Depressionen beinträchtigen die Betroffenen mehr als Angina Pectoris, Arthritis, Asthma oder Diabetes. Zu diesem Ergebnis ist eine aktuelle Studie der Weltgesundheitsorganisation mit mehr als 245.000 Teilnehmern gekommen.

Depressiven Patienten, die zusätzlich an einer chronischen Erkrankung wie Diabetes leiden, geht es besonders schlecht. Die Wissenschaftler kommen in The Lancet zu dem Schluss, dass bessere Behandlungsmöglichkeiten gegen Depressionen auch die allgemeine Gesundheit der Menschen erhöhen würde. Experten wie Marcus Roberts von Mind forderten laut BBC eine bessere finanzielle Ausstattung von entsprechenden medizinischen Einrichtungen.

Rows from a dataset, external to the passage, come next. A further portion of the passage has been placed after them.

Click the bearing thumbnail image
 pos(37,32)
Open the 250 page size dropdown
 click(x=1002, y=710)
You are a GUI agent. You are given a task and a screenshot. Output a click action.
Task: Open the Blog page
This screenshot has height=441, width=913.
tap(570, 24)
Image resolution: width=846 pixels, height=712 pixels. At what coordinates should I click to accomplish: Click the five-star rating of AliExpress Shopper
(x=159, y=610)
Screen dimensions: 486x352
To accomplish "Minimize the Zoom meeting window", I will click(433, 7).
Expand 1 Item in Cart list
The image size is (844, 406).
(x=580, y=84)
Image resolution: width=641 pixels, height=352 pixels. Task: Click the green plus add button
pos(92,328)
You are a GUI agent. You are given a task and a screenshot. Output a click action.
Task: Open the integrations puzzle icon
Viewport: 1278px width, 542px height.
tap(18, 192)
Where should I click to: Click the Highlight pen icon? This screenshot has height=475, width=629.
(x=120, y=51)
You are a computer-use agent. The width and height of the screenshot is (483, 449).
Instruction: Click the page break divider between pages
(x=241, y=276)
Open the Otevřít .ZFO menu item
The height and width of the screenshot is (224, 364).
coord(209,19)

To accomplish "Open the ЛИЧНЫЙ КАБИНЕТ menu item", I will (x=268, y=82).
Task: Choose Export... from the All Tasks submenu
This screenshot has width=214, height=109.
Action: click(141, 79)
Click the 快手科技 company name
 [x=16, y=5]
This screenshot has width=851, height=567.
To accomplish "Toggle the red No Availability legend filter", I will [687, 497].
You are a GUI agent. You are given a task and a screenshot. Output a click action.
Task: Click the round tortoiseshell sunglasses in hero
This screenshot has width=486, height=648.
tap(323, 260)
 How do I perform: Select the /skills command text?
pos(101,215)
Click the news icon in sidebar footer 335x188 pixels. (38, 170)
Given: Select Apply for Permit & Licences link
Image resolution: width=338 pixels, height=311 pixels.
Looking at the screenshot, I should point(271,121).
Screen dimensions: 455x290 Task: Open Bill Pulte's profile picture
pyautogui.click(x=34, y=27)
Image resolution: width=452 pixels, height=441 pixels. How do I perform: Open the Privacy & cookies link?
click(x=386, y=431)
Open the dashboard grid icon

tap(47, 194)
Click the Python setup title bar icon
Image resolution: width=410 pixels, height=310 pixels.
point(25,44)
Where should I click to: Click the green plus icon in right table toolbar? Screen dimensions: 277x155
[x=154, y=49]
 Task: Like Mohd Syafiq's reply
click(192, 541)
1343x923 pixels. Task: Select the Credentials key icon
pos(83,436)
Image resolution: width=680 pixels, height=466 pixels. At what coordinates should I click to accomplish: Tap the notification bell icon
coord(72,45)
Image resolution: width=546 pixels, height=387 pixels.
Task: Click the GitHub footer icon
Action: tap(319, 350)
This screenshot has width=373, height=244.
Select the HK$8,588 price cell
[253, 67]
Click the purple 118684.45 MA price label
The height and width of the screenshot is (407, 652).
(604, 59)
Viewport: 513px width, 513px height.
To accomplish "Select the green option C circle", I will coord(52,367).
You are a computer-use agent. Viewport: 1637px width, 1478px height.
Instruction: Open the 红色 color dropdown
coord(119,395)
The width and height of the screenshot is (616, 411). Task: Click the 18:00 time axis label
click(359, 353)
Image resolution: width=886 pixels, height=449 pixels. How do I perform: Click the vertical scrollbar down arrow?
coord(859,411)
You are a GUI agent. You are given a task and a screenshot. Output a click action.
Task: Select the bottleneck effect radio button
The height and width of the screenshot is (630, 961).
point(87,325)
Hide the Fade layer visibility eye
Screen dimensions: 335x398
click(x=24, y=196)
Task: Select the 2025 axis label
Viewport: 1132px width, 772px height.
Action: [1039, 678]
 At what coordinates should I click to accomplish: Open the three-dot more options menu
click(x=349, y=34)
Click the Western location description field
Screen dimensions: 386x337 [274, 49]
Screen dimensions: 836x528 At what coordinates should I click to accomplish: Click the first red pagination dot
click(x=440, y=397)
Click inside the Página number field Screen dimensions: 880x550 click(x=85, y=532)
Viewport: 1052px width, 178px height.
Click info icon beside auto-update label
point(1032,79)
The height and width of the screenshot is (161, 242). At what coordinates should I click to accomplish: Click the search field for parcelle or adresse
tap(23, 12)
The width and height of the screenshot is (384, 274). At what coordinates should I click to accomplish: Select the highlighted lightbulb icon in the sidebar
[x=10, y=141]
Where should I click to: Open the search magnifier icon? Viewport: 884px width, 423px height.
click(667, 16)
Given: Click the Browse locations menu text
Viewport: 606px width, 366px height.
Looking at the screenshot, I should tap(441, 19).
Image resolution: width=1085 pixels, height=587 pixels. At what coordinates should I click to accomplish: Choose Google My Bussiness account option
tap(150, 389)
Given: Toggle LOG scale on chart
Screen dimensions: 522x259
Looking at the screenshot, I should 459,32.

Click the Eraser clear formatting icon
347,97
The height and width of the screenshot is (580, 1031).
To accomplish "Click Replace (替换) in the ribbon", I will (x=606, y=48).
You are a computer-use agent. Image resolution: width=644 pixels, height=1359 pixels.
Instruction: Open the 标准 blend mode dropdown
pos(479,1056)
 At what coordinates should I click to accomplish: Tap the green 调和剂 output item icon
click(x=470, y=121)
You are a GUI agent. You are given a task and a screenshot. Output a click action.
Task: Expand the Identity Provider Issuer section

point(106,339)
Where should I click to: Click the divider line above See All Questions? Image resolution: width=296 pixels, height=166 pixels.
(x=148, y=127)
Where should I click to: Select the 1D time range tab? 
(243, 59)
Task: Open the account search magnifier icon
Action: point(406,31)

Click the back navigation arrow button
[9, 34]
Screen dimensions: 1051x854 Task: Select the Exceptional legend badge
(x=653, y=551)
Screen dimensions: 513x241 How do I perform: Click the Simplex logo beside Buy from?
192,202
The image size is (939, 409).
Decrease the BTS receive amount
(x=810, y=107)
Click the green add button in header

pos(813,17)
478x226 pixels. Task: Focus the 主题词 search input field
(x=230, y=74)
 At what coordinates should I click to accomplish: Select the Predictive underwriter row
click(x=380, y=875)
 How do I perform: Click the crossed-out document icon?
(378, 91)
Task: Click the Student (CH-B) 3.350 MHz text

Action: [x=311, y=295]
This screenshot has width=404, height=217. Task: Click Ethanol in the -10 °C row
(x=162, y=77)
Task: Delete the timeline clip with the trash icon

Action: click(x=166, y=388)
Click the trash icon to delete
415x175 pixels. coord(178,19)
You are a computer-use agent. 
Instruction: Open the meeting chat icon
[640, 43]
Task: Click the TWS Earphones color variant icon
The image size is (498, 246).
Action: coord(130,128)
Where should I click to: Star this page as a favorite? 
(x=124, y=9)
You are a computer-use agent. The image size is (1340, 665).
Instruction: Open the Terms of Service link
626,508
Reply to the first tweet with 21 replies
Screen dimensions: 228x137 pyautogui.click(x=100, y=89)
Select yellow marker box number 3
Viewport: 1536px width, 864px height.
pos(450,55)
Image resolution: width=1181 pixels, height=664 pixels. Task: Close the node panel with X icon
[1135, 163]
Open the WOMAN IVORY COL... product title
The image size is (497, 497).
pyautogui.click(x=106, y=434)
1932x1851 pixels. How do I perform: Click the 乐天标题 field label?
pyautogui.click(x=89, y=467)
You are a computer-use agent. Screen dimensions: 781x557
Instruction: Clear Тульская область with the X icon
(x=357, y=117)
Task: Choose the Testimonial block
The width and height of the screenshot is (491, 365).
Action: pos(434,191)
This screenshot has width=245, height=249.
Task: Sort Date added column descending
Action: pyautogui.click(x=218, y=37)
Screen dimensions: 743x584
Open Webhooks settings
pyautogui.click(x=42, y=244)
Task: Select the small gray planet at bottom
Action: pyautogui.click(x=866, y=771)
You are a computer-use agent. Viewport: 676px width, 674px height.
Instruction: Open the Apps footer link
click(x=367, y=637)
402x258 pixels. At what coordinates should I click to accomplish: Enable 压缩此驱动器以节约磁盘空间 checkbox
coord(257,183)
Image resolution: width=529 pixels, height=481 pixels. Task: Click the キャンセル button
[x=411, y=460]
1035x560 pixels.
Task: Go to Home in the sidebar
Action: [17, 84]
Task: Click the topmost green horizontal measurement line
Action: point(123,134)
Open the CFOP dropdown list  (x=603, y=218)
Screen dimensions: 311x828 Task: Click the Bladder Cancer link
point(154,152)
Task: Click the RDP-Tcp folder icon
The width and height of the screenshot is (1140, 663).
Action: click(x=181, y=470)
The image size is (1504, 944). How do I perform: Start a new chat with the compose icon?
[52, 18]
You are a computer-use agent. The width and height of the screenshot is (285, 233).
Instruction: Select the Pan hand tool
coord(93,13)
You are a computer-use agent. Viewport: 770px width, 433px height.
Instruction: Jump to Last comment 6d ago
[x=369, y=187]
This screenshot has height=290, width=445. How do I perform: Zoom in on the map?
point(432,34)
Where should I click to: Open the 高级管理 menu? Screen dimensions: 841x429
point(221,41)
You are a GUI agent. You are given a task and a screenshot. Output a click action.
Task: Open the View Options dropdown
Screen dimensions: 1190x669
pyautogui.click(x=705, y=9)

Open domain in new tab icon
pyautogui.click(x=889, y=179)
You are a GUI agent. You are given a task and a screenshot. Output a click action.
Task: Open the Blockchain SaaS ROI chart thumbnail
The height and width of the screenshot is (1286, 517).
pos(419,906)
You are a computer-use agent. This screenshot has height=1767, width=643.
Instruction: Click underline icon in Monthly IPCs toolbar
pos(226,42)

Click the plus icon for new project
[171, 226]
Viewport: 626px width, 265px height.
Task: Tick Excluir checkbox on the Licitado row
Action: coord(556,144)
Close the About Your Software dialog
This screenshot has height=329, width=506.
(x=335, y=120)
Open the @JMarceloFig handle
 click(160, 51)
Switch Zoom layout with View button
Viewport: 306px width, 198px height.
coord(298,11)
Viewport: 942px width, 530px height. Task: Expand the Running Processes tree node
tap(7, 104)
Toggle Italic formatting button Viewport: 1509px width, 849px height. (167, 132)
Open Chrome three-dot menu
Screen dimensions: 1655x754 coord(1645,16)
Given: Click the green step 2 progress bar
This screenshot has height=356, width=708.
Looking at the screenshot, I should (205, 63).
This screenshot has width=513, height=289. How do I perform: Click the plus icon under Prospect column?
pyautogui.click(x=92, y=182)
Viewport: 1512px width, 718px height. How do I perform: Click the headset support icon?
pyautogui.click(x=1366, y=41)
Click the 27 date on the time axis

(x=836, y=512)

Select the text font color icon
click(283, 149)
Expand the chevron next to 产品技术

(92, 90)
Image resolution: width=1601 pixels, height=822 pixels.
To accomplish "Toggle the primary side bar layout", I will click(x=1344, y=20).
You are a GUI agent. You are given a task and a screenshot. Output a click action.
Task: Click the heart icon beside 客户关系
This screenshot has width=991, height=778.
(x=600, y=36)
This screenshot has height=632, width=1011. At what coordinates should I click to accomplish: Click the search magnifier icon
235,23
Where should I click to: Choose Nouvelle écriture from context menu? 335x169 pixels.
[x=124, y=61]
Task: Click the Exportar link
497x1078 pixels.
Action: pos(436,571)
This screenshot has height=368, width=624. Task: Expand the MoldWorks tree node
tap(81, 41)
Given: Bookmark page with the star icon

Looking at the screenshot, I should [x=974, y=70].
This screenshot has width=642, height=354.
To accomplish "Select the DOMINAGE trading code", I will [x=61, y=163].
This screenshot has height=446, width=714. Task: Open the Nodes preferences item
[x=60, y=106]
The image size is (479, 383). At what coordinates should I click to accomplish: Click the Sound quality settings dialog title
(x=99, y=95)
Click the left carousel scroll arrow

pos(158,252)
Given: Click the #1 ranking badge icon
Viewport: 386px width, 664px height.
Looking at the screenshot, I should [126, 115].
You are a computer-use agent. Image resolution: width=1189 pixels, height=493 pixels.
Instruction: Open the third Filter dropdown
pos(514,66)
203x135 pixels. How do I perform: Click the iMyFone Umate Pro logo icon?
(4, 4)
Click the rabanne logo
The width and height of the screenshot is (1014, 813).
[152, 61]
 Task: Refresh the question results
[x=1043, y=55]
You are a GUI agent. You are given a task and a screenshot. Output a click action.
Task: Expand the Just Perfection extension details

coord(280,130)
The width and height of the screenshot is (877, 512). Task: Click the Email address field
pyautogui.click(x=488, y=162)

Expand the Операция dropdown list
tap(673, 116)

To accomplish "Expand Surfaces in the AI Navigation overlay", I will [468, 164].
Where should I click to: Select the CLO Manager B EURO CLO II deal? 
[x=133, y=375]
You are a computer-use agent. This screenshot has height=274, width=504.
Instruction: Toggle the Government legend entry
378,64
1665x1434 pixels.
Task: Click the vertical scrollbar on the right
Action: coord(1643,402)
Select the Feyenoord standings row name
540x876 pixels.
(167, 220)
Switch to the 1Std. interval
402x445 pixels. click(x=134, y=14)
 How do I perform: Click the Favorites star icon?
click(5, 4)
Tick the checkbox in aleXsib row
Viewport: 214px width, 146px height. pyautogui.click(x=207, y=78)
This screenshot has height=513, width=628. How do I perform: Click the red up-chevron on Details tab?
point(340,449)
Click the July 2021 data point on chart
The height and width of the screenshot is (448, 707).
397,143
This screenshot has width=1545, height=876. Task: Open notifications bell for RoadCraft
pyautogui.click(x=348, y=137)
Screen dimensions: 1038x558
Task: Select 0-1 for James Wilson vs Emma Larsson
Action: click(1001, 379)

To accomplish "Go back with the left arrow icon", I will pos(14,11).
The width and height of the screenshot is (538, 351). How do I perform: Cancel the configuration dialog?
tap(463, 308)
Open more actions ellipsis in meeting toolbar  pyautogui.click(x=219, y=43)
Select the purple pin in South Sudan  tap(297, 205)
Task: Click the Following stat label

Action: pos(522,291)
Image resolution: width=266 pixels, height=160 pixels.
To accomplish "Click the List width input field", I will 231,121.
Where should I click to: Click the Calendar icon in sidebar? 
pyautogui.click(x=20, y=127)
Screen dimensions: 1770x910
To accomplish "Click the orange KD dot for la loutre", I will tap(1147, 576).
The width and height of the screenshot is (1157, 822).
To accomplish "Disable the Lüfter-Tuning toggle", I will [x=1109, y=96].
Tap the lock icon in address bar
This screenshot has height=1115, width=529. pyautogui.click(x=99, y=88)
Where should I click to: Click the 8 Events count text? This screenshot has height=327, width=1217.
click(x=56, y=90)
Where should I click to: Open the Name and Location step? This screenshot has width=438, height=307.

Das Team um Somnath Chatterji stellte den aus 60 Nationen stammenden Teilnehmern der World Health Survey http://www.who.int/healthinfo/survey/en/index.html eine Reihe von Fragen rund um die Gesundheit: Schlafqualität, Schmerzen, Schwierigkeiten mit dem Gedächtnis oder der Konzentrationsfähigkeit. Zusätzlich wurde gefragt, wie sie mit alltäglichen Tätigkeiten zu Recht kamen. Nachdem Faktoren wie Armut und andere Gesundheitsbereiche berücksichtigt wurden, zeigte sich, dass Depressionen die stärksten Auswirkungen auf die Verschlechterung des Gesundheitszustandes hatten.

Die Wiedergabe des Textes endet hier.